Publié par - 1 décembre 2023

Catégorie(s): Cinéma, Sorties DVD/BR/Livres

Réunis par Carlotta Films dans un coffret nommé La Trilogie de la route, trois films de Wim Wenders (Alice dans les villes, Faux mouvement et Au fil du temps) trouvent enfin une édition à hauteur de leurs qualités. Les trois œuvres bénéficient d’une restauration qui mérite une attention particulière puisque les films, tournés avec des moyens divers, n’ont pas été dénaturés, bien au contraire, par le transfert en haute définition. Ce qui n’est pas une surprise dans le cas présent puisque Carlotta Films se caractérise par un sérieux éditorial qui jamais ne se dément.

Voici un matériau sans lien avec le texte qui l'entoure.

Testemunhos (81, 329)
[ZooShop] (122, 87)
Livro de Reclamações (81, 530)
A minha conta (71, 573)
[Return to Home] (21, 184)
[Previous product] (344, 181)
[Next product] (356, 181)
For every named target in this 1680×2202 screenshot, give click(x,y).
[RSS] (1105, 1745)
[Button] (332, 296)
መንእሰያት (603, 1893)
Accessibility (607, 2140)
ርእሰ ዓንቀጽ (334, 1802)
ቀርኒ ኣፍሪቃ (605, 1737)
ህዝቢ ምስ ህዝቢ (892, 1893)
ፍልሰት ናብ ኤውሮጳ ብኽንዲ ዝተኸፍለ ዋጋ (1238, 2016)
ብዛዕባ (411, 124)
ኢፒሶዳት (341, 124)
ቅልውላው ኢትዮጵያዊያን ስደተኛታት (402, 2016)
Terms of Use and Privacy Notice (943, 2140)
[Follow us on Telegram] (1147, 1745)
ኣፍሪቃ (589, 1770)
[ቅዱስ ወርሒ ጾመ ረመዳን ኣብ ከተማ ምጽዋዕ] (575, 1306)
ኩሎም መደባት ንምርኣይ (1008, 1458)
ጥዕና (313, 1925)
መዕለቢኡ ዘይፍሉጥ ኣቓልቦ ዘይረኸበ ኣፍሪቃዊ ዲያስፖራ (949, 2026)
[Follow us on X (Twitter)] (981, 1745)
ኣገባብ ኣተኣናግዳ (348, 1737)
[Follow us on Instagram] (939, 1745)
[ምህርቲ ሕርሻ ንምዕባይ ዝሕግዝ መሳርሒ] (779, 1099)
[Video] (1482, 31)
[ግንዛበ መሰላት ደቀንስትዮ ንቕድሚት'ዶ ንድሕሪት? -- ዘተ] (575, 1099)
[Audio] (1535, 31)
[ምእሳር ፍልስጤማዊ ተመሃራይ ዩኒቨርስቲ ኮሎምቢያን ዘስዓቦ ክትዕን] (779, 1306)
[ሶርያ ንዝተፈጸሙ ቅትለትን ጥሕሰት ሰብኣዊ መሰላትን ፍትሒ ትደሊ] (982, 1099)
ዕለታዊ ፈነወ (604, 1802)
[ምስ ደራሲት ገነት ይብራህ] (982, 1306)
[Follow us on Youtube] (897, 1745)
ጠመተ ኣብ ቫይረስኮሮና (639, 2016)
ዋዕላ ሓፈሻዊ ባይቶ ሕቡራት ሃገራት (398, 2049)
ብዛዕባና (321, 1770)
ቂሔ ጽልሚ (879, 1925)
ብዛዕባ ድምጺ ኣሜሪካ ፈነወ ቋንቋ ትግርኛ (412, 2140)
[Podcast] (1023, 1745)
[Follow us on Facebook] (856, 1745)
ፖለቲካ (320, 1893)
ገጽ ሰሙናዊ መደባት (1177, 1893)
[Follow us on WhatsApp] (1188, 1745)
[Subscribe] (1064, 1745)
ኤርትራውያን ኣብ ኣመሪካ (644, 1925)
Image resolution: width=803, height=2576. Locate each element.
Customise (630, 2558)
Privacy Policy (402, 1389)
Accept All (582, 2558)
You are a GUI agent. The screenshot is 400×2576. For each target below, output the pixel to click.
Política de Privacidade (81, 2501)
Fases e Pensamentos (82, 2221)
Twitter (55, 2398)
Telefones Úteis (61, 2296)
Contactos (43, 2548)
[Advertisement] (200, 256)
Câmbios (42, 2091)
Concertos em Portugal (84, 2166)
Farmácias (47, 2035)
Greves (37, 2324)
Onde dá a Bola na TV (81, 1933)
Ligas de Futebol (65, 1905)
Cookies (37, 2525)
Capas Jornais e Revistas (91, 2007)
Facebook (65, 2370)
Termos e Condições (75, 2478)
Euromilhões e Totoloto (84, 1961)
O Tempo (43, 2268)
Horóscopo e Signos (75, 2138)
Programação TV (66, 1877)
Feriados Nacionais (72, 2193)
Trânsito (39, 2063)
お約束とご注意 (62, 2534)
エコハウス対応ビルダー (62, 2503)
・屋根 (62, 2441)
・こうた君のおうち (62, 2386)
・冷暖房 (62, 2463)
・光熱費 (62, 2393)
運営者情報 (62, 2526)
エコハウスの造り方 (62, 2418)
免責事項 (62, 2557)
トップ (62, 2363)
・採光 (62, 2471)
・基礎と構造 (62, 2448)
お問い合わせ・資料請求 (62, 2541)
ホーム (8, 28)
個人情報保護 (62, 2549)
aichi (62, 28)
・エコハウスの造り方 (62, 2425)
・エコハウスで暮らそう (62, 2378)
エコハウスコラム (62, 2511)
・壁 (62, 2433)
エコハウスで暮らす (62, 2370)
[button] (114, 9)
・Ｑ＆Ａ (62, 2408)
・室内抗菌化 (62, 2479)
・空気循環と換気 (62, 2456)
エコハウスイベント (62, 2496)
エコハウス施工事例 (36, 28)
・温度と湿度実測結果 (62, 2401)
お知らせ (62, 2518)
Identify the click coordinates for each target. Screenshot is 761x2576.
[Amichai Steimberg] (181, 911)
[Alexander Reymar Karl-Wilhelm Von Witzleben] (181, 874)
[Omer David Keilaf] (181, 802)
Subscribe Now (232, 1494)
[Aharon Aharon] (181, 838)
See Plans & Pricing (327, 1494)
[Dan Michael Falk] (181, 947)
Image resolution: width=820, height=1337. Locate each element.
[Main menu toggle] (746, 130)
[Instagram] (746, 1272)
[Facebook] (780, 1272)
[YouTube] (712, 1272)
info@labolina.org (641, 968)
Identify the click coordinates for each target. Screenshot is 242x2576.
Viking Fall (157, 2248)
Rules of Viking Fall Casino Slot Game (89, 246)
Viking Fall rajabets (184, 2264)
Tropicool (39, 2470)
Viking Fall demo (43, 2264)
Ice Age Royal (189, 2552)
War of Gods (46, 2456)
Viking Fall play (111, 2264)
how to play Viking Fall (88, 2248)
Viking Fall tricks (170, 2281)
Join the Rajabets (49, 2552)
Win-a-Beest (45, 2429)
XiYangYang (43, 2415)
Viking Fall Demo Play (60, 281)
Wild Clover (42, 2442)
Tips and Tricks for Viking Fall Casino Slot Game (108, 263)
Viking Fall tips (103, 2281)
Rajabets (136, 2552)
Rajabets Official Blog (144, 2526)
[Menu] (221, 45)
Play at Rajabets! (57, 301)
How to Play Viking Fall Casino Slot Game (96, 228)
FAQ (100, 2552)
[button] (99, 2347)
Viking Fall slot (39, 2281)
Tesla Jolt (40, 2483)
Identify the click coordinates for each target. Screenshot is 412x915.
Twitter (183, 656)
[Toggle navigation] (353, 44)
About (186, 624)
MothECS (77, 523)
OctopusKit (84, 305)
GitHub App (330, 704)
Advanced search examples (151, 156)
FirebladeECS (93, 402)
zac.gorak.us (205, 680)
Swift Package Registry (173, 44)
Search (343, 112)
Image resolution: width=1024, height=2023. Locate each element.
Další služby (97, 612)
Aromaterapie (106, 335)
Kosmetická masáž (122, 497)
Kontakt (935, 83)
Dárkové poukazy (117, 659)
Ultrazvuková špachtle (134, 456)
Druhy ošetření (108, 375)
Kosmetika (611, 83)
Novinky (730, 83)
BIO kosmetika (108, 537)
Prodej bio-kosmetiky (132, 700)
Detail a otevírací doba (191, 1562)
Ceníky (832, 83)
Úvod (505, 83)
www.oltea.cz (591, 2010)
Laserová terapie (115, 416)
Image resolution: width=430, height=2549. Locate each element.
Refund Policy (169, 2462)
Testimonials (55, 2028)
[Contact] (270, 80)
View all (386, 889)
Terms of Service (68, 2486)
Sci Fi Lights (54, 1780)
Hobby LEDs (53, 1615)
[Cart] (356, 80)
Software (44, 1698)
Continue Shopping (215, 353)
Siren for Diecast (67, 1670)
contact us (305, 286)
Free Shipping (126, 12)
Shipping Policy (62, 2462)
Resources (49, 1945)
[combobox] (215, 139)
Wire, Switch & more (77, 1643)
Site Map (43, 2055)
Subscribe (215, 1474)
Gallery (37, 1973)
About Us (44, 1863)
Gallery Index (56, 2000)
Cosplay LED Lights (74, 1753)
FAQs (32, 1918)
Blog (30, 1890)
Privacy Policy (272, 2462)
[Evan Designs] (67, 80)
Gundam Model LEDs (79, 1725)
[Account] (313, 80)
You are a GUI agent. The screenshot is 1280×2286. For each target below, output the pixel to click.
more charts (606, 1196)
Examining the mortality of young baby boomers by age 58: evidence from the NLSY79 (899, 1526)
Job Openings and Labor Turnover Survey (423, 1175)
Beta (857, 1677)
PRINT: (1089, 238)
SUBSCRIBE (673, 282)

À ce titre, les compléments qui accompagnent les films (entretiens avec Wenders, commentaire de l’auteur, courts-métrages ou encore des scènes coupées) enrichissent avec bonheur l’ensemble et contenteront amplement la soif d’informations qui anime généralement le cinéphile.

La bien nommée Trilogie de la route en question regroupe donc, nous l’avons dit, trois films réalisés sur trois années : Alice dans les villes est sorti sur les écrans en 1974, Faux mouvement en 1975 et Au fil du temps en 1976. Le coffret encourage, dès son nom, à imaginer quelques enjeux intentionnels associés à une notion très cinématographique (même s’il ne faudrait surtout pas réduire ce phénomène au seul cinéma), le road-movie. Le terme road-movie désigne une thématique qui s’élabore autour de la question du déplacement à travers l’espace et le temps. Ainsi, le road-movie, devient une problématique que de nombreux genres peuvent s’approprier (Westerns, mélodrames,  films d’aventure, films de guerre, films criminels, etc.). Dès lors qu’une intrigue suppose une quelconque itinérance, une iconographie propre aux récits de la route est convoquée pour marquer et identifier les étapes significatives du récit.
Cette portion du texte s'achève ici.